### GOAL OF THE EXERCISE
Reproduce every one of the entries below word for word, without changing anything.

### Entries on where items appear
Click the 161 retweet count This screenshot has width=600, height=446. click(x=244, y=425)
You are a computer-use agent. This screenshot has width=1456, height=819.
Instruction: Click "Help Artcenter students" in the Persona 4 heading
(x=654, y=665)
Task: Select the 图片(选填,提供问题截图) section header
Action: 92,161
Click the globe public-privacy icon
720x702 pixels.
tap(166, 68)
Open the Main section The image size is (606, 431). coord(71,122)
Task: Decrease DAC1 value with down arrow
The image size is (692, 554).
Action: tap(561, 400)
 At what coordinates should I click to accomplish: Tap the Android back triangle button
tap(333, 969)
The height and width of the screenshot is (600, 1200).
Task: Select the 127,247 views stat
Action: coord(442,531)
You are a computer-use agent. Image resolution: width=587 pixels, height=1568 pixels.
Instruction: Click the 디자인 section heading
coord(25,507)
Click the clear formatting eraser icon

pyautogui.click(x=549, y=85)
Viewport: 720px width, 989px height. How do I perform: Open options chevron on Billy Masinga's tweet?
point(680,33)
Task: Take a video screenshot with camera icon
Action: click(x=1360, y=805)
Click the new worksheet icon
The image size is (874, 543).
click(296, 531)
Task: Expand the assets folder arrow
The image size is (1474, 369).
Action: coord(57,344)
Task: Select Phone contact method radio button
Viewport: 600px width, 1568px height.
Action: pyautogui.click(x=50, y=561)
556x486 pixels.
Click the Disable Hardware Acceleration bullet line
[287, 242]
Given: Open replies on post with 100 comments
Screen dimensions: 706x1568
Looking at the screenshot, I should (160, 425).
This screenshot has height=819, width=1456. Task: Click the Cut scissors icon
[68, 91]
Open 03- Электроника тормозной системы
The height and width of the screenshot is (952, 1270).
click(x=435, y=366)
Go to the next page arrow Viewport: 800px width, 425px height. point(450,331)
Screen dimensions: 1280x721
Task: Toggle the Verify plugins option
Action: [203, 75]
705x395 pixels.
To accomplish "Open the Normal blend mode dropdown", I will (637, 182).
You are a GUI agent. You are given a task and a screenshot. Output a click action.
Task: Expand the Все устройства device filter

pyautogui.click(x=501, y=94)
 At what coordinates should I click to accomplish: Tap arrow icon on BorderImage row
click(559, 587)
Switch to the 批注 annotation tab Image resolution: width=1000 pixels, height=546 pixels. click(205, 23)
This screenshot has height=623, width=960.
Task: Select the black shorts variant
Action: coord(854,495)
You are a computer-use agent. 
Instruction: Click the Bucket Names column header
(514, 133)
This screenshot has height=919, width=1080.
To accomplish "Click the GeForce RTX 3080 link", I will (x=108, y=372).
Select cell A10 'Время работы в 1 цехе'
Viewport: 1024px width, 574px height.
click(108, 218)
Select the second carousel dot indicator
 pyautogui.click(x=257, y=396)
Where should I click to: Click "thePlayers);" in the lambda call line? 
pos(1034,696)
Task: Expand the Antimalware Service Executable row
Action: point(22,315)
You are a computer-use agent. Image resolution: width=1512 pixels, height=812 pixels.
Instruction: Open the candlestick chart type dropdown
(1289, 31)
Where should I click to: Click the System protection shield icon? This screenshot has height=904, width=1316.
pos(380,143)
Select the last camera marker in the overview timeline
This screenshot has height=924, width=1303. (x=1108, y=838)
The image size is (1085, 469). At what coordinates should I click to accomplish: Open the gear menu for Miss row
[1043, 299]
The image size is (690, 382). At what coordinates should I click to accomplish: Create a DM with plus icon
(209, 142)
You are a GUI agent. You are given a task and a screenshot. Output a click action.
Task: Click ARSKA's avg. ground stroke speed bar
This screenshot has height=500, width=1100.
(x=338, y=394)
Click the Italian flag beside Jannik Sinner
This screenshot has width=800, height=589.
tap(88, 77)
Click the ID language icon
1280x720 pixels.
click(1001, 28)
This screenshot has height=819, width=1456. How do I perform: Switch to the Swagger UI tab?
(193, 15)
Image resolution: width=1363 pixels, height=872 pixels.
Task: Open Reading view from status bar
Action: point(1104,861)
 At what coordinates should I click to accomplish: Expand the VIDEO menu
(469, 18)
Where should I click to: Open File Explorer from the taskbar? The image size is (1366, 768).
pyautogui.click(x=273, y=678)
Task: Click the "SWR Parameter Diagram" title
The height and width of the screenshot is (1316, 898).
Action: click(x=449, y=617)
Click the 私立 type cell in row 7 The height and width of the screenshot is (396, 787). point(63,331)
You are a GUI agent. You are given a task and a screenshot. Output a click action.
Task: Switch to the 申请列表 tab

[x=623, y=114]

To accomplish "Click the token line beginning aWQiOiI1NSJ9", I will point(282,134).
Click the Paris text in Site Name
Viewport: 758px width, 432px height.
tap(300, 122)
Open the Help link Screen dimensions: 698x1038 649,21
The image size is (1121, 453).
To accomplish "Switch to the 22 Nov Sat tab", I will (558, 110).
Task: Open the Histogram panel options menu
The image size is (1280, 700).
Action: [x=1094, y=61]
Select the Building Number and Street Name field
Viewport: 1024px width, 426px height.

### RESPONSE FOR THIS EXERCISE
Click the 161 retweet count This screenshot has width=600, height=446. click(x=244, y=425)
You are a computer-use agent. This screenshot has width=1456, height=819.
Instruction: Click "Help Artcenter students" in the Persona 4 heading
(x=654, y=665)
Task: Select the 图片(选填,提供问题截图) section header
Action: 92,161
Click the globe public-privacy icon
720x702 pixels.
tap(166, 68)
Open the Main section The image size is (606, 431). coord(71,122)
Task: Decrease DAC1 value with down arrow
The image size is (692, 554).
Action: tap(561, 400)
 At what coordinates should I click to accomplish: Tap the Android back triangle button
tap(333, 969)
The height and width of the screenshot is (600, 1200).
Task: Select the 127,247 views stat
Action: coord(442,531)
You are a computer-use agent. Image resolution: width=587 pixels, height=1568 pixels.
Instruction: Click the 디자인 section heading
coord(25,507)
Click the clear formatting eraser icon

pyautogui.click(x=549, y=85)
Viewport: 720px width, 989px height. How do I perform: Open options chevron on Billy Masinga's tweet?
point(680,33)
Task: Take a video screenshot with camera icon
Action: click(x=1360, y=805)
Click the new worksheet icon
The image size is (874, 543).
click(296, 531)
Task: Expand the assets folder arrow
The image size is (1474, 369).
Action: coord(57,344)
Task: Select Phone contact method radio button
Viewport: 600px width, 1568px height.
Action: pyautogui.click(x=50, y=561)
556x486 pixels.
Click the Disable Hardware Acceleration bullet line
[287, 242]
Given: Open replies on post with 100 comments
Screen dimensions: 706x1568
Looking at the screenshot, I should (160, 425).
This screenshot has height=819, width=1456. Task: Click the Cut scissors icon
[68, 91]
Open 03- Электроника тормозной системы
The height and width of the screenshot is (952, 1270).
click(x=435, y=366)
Go to the next page arrow Viewport: 800px width, 425px height. point(450,331)
Screen dimensions: 1280x721
Task: Toggle the Verify plugins option
Action: [203, 75]
705x395 pixels.
To accomplish "Open the Normal blend mode dropdown", I will (637, 182).
You are a GUI agent. You are given a task and a screenshot. Output a click action.
Task: Expand the Все устройства device filter

pyautogui.click(x=501, y=94)
 At what coordinates should I click to accomplish: Tap arrow icon on BorderImage row
click(559, 587)
Switch to the 批注 annotation tab Image resolution: width=1000 pixels, height=546 pixels. click(205, 23)
This screenshot has height=623, width=960.
Task: Select the black shorts variant
Action: coord(854,495)
You are a computer-use agent. 
Instruction: Click the Bucket Names column header
(514, 133)
This screenshot has height=919, width=1080.
To accomplish "Click the GeForce RTX 3080 link", I will (x=108, y=372).
Select cell A10 'Время работы в 1 цехе'
Viewport: 1024px width, 574px height.
click(108, 218)
Select the second carousel dot indicator
 pyautogui.click(x=257, y=396)
Where should I click to: Click "thePlayers);" in the lambda call line? 
pos(1034,696)
Task: Expand the Antimalware Service Executable row
Action: point(22,315)
You are a computer-use agent. Image resolution: width=1512 pixels, height=812 pixels.
Instruction: Open the candlestick chart type dropdown
(1289, 31)
Where should I click to: Click the System protection shield icon? This screenshot has height=904, width=1316.
pos(380,143)
Select the last camera marker in the overview timeline
This screenshot has height=924, width=1303. (x=1108, y=838)
The image size is (1085, 469). At what coordinates should I click to accomplish: Open the gear menu for Miss row
[1043, 299]
The image size is (690, 382). At what coordinates should I click to accomplish: Create a DM with plus icon
(209, 142)
You are a GUI agent. You are given a task and a screenshot. Output a click action.
Task: Click ARSKA's avg. ground stroke speed bar
This screenshot has height=500, width=1100.
(x=338, y=394)
Click the Italian flag beside Jannik Sinner
This screenshot has width=800, height=589.
tap(88, 77)
Click the ID language icon
1280x720 pixels.
click(1001, 28)
This screenshot has height=819, width=1456. How do I perform: Switch to the Swagger UI tab?
(193, 15)
Image resolution: width=1363 pixels, height=872 pixels.
Task: Open Reading view from status bar
Action: point(1104,861)
 At what coordinates should I click to accomplish: Expand the VIDEO menu
(469, 18)
Where should I click to: Open File Explorer from the taskbar? The image size is (1366, 768).
pyautogui.click(x=273, y=678)
Task: Click the "SWR Parameter Diagram" title
The height and width of the screenshot is (1316, 898).
Action: click(x=449, y=617)
Click the 私立 type cell in row 7 The height and width of the screenshot is (396, 787). point(63,331)
You are a GUI agent. You are given a task and a screenshot. Output a click action.
Task: Switch to the 申请列表 tab

[x=623, y=114]

To accomplish "Click the token line beginning aWQiOiI1NSJ9", I will point(282,134).
Click the Paris text in Site Name
Viewport: 758px width, 432px height.
tap(300, 122)
Open the Help link Screen dimensions: 698x1038 649,21
The image size is (1121, 453).
To accomplish "Switch to the 22 Nov Sat tab", I will (558, 110).
Task: Open the Histogram panel options menu
The image size is (1280, 700).
Action: [x=1094, y=61]
Select the Building Number and Street Name field
Viewport: 1024px width, 426px height.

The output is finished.